TO THE EDITOR,
Cytogenetic abnormalities play important roles in the diagnosis and prognosis of leukemias [1]. Trisomy 6 as the sole karyotypic aberration is infrequent in leukemias [1,2]. A 50-year-old female patient presented with fatigue. She had been treated by mastectomy and given chemotherapy (no further information available) for breast cancer 3 years ago. She had been using tamoxifen for 3 years. Her breast cancer was in remission. Physical examination was consistent with a pale appearance. Hemoglobin, neutrophils, and platelet count were 8.5 g/dL, 900/µL, and 11,000/µL, respectively, on admission. In the peripheral blood smear, there were dysplastic features in monocytes and a few blasts were reported. In flow cytometry, CD13, CD33, CD34, CD45, CD117 (c-kit), HLA-DR, and MPO were positive. Bone marrow aspiration and biopsy revealed hypercellularity with dysplastic and megaloblastic features in erythroid series, grade 1/3 reticulin fibrosis, and 24% blasts without ring sideroblasts, which in turn with cytometry findings were accepted as evidence of acute myeloid leukemia (AML). Bone marrow cytogenetic analysis revealed trisomy 6 (47,XX, +6 [20]) in all the metaphases (Figure 1). The patient was not in remission after the first induction treatment and she passed away due to septic shock during the second induction treatment.

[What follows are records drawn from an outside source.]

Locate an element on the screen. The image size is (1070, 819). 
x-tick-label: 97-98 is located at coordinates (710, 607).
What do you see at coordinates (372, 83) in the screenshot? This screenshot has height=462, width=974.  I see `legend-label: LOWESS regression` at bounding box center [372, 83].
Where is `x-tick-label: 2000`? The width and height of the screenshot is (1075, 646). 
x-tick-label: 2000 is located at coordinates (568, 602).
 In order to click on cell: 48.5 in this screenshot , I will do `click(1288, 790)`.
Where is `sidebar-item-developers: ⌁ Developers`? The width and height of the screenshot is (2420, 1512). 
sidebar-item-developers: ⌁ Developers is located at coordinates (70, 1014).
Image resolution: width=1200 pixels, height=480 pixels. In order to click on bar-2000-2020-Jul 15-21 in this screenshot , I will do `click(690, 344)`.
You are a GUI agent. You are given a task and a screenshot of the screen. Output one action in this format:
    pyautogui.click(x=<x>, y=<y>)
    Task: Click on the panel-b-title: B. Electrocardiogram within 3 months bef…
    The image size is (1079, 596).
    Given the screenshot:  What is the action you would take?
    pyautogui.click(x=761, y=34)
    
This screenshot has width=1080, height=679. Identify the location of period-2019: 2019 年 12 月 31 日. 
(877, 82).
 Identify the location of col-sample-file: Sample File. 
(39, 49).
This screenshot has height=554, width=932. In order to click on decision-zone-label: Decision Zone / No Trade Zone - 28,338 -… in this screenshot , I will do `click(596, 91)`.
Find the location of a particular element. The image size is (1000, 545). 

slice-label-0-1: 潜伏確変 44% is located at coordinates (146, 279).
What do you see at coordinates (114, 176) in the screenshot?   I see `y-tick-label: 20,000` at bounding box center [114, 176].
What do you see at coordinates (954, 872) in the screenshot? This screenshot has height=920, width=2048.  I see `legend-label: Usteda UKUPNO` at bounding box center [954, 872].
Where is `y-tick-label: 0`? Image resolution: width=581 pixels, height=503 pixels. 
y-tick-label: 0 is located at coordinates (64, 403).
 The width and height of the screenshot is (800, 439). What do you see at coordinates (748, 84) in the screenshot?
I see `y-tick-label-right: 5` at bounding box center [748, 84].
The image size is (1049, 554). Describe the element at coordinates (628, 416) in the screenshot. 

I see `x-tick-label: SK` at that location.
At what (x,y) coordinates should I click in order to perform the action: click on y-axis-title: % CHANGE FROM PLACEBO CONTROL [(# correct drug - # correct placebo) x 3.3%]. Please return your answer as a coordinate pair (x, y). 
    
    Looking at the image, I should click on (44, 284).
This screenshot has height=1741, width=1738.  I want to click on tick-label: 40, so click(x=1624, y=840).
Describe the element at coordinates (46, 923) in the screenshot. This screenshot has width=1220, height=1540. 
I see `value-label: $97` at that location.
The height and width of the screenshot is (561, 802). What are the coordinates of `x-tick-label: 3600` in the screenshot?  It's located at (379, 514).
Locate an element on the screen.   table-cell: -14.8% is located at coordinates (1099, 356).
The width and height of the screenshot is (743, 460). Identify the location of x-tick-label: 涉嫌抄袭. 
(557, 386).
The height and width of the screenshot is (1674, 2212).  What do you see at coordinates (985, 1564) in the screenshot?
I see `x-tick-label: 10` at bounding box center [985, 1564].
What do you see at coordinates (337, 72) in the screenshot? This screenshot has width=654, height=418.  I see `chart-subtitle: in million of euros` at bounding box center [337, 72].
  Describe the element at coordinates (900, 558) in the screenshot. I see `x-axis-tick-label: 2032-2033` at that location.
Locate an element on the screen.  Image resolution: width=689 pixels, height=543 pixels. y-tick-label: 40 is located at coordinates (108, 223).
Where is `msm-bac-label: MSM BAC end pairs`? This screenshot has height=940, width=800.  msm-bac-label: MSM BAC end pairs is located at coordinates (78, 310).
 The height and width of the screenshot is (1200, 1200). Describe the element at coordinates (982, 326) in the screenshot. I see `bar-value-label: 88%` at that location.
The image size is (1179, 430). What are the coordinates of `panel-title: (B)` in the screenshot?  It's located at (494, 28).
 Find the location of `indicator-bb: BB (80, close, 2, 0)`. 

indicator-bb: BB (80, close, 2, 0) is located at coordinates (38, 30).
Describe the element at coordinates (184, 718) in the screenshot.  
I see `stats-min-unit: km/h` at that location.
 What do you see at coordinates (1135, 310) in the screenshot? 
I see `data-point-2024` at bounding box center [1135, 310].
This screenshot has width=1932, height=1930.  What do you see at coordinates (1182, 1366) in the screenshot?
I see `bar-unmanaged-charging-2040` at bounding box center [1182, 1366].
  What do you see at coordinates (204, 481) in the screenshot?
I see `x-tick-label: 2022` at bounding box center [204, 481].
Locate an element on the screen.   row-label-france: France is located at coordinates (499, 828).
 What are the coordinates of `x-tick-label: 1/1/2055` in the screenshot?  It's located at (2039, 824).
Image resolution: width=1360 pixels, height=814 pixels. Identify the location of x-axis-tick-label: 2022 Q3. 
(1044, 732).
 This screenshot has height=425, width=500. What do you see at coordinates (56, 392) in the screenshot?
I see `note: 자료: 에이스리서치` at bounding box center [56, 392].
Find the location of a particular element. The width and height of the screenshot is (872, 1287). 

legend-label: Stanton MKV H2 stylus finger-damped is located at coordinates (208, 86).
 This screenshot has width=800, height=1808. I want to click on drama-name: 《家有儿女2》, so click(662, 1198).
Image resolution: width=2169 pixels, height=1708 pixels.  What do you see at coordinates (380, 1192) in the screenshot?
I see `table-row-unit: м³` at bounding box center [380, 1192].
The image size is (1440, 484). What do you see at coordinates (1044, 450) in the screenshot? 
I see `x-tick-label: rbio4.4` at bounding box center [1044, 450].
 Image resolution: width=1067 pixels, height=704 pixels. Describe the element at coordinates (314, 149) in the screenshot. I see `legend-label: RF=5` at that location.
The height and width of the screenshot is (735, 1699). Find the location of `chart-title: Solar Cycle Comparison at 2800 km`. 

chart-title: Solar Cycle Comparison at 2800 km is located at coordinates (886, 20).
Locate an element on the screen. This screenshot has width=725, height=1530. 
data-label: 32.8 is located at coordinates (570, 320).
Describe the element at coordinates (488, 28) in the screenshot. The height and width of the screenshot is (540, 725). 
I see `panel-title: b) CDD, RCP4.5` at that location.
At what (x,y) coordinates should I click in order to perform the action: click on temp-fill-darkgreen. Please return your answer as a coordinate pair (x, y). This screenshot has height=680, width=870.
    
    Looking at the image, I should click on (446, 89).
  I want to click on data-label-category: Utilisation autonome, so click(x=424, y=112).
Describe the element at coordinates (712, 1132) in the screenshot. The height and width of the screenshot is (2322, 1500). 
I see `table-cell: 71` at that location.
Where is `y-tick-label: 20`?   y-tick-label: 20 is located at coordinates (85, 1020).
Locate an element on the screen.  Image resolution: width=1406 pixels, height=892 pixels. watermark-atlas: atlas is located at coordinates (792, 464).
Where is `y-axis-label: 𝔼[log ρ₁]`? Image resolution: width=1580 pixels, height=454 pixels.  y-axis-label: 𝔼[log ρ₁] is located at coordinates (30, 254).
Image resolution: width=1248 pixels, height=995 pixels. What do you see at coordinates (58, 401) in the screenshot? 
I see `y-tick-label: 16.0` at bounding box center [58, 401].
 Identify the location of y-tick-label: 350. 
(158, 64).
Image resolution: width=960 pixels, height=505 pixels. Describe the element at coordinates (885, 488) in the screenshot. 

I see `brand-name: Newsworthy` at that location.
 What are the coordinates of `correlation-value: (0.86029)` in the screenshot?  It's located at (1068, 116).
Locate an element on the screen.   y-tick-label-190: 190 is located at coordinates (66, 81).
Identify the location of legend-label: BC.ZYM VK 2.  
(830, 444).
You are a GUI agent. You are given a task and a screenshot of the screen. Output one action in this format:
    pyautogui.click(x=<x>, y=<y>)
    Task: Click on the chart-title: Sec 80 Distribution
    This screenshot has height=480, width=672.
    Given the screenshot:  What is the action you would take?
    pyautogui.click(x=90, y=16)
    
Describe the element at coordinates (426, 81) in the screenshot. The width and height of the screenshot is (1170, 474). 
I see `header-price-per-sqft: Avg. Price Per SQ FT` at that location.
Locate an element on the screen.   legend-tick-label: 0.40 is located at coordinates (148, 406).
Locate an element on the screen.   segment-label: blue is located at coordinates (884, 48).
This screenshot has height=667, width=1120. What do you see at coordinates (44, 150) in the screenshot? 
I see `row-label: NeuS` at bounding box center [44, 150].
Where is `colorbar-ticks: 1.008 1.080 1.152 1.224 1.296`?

Figure 1. Bone marrow cytogenetic analysis revealed trisomy 6 (47,XX, +6 [20]) in all the metaphases.

Chromosome aberrations detected in therapy-related AML (t-AML) and de novo AML cases are identical but their frequencies may differ [3]. In a series at the University of Chicago, normal karyotypes were seen in 9.6% of t-AML cases [4]. In the report of Godley and Larson, among 306 patients with t-AML, 32 had solid breast cancer as the primary diagnosis [5]. Alkylating exposures and topoisomerase II inhibitors are associated with t-AML [3,6]. Godley and Larson mentioned granulocyte colony-stimulating factor usage as a risk factor in t-AML after breast cancer [5]. Unfortunately, we do not know which agents were given for our patient’s breast cancer.
Autosomal trisomies have been described in several hematologic malignancy cases. The first case of sole trisomy 6 was reported in aplastic anemia. Other reports showed that trisomy 6 was associated with hypoplastic bone marrow, dyserythropoiesis, and AML [7]. Mohamed et al. reviewed 7 patients with trisomy 6. Patients presenting with overt AML had hyperplastic marrows [8]. Our patient had hypercellular marrow, as well. Mohamed et al. also reviewed the literature and found 4 MDS cases among 22 patients with trisomy 6 [8]. The marrow examination of this case revealed secondary dysplastic leukemia. The patient of Gupta et al. had de novo AML and did not respond to the first remission induction treatment [1].
Yu et al. reviewed ten reports in PubMed describing 18 cases of AML presenting with trisomy 6 as the sole karyotypic abnormality along with 3 cases of their own [7]. They concluded that there were no direct correlations between the number of blasts and the percentage of abnormal metaphases. They could not identify any correlation between morphology or prognosis and trisomy 6 [7].
Under these circumstances, as in our case, we lack information on the impact of trisomy 6 on prognosis in secondary AML patients.
Footnotes
Conflict of Interest: The authors of this paper have no conflicts of interest, including specific financial interests, relationships, and/or affiliations relevant to the subject matter or materials included.